The Hall Copacino Institute of Professional Study courses were created to help identify and train teachers for the different aspects that make a successful teacher at Carroll. These courses have been created meticulously by the Carroll Academic Leadership Team (ALT) over the past two years. Simultaneous with Carroll’s departure from the broad and generalized professional development requirements of the Massachusetts Department of Elementary and Secondary Education, we have installed this focused regimen of professional coursework in order to give all our teachers the tools for educating our students.

The five courses are: (1) Pedagogy: How to Teach, (2) Orton-Gillingham Principles, (3) The Whole Child: The Social-Emotional Side of Language-Based Learning Disabilities, (4) Technology for Teaching, and (5) Data-Informed Instruction. In addition, a special course of study for new faculty was implemented that includes elements of each of the five courses.

On our recent professional development day, we launched four of these courses for the first time. The fifth of these courses, DEI, has been underway for all faculty and staff since September 2018 and continues throughout this school year.

I had the pleasure of visiting each course today, and to follow are some of the notes I wrote.
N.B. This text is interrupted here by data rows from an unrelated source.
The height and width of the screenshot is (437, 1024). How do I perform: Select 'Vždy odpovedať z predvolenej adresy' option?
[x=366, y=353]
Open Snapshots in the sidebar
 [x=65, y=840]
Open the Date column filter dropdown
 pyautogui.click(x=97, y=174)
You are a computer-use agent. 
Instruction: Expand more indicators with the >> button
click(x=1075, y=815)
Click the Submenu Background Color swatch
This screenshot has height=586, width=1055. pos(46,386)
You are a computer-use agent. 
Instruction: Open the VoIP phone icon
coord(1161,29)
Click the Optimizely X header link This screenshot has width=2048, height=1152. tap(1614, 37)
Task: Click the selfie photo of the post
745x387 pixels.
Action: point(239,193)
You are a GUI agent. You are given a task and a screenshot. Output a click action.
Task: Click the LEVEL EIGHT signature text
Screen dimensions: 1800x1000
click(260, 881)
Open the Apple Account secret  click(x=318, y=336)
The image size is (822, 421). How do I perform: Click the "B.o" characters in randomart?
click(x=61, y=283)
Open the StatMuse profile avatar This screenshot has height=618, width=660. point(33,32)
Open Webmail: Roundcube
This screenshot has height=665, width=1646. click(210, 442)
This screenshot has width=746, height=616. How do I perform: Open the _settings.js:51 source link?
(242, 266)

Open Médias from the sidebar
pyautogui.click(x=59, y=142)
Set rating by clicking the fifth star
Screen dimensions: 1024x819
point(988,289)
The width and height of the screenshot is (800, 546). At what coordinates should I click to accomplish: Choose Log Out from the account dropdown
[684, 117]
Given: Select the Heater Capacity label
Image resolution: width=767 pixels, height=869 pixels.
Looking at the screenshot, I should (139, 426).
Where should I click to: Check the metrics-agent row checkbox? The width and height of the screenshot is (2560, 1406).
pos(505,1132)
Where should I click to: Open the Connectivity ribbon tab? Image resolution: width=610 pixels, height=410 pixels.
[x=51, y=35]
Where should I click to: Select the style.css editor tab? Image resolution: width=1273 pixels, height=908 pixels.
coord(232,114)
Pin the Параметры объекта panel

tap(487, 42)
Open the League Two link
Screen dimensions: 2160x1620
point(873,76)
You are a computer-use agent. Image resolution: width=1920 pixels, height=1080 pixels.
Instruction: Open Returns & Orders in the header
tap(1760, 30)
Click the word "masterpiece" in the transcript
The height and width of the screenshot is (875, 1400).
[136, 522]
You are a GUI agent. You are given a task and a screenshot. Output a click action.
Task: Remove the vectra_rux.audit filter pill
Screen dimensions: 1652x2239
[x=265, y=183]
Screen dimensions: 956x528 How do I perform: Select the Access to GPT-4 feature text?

Most telling were the engaged discussions and shared ideas that I witnessed.

Pedagogy: How to Teach

  • Seek full engagement from each child
  • Use active, out-of-the-chair activities to stimulate curiosity, laughter, and connection
  • Much of the new faculty are rapidly developing their "Carroll" teaching expertise and moving to the next level


Orton Gillingham Principles

  • Videos from Carroll tutorials and classrooms were being used to kickstart best practice discussions
  • Focus: how to work with two kids in tutorial
  • Open discussions and lots of sharing of techniques, strategies and materials that engage kids in tutorials
  • Favorite quote: “Just because you’re OG trained doesn’t mean you’re done thinking about how to teach the complexity of reading.”


Whole a Child: Social-Emotional Development for LBLD Children

This course featured an alumni/ae parent panel who spoke of how Carroll affected their entire lives, not just the academic success of their children. Some highlights:

  • "Carroll saved my child's life, but it was really individual teachers who actually saved her."
  • "Carroll teachers saw what was intrinsically there. No need to add something, it was always there."
  • "As a parent you almost start believing the mainstream narrative (my child doesn’t have what it takes to succeed)."
  • "Kids can fake it until they can’t."
  • Many parents shared that the challenges of dyslexia caused physical problems, school avoidance, self-concept, anxiety
  • The grip of denial is so profound for parents; being told dyslexia doesn’t exist
  • "Pull out was a disaster. They make everyone think you’re stupid."
  • "We’re losing him already (second grade)."
  • Panel members expressed comfort being among others who share their story


Data-Informed Instruction

  • When I visited, the group was going in depth through a student’s data profile of assessments
  • Course goal: helping teachers really understand the significance of the data Carroll has on a child
  • What do these test score numbers mean?
  • What works for whom and under what conditions?
  • How do we makes data visible and understandable for kids, for parents, for teachers?


Having sat through only a small portion of each course, I'm humbled by the amount of commitment our faculty has for educating themselves to be the best teachers for our students.